A proposito di crumiraggio oggettivo, che non sempre è soggettivo, c’è un racconto tristissimo nell’ultimo libro (L’ombra del dubbio), pubblicato postumo, di Renzo Tomatis, grande medico torinese, a lungo a capo della organizzazione mondiale della sanità.
Il narratore, che fa ricerca all’Università di Chicago, racconta del mancato incontro con un vecchio minatore italiano in pensione, con la silicosi, che voleva dire qualcosa di importante, a lui che scrive, perché lo dicesse al mondo. Lui non è andato quel giorno perché ha pensato di avere qualcosa di più importante e divertente da fare ed ha un gran senso di colpa perché il vecchio è introvabile. Poi qualcuno gli racconta la storia del vecchio.

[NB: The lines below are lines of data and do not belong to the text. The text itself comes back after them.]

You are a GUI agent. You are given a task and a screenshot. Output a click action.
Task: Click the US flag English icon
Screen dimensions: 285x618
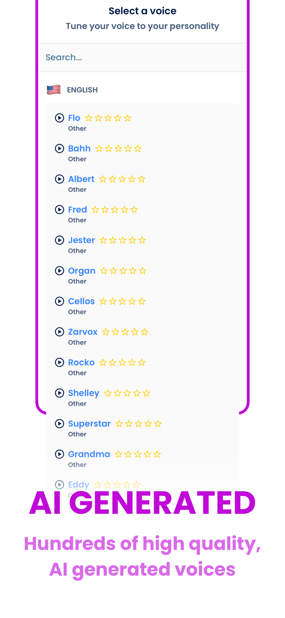(x=54, y=90)
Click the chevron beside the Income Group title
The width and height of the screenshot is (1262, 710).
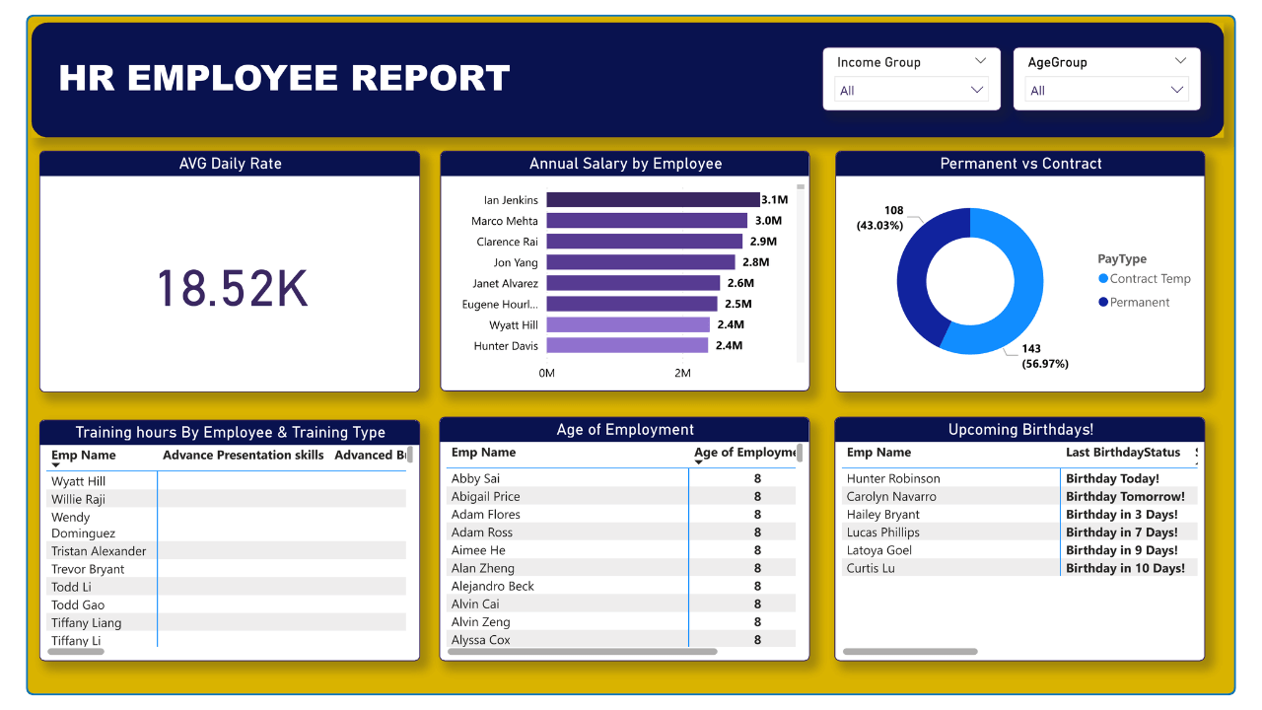point(980,61)
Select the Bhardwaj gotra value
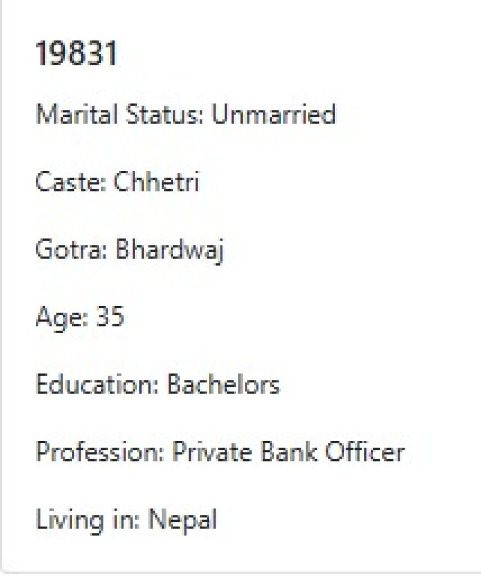 pyautogui.click(x=169, y=251)
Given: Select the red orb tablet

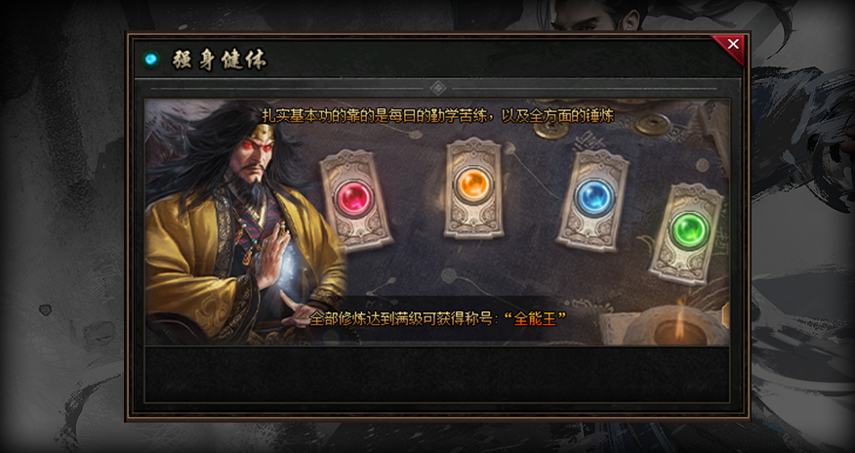Looking at the screenshot, I should point(355,199).
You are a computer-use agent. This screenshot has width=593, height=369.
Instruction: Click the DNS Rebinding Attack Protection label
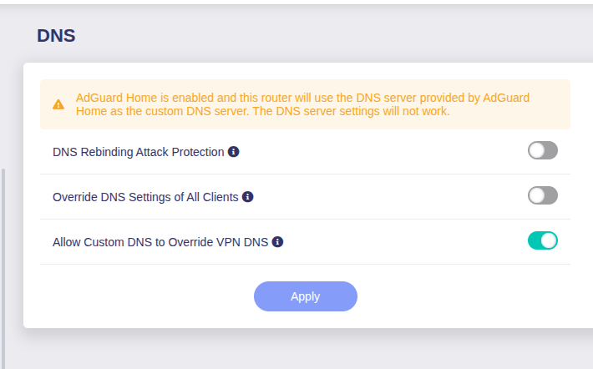pyautogui.click(x=138, y=152)
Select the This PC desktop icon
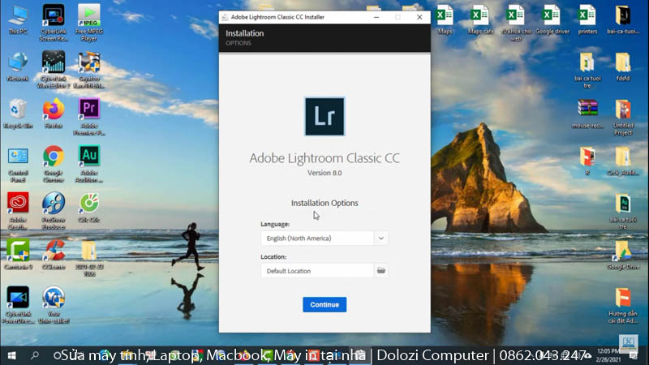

Lui faceva parte di un gruppo di pugliesi e abruzzesi importati subito dopo la guerra per rompere un lunghissimo sciopero in una miniera e per questo diventati leggenda. Cosa aveva da dire? Che li avevano portati direttamente dalla nave al treno e dal treno in miniera, da un ingresso secondario, senza neppure passare nel dormitorio a lasciare la valigia di cartone. Non sapevano che c’era lo sciopero. Non avevano incontrato un solo compagno. “Noi non eravamo crumiri”, aveva da dire. “Non eravamo crumiri”.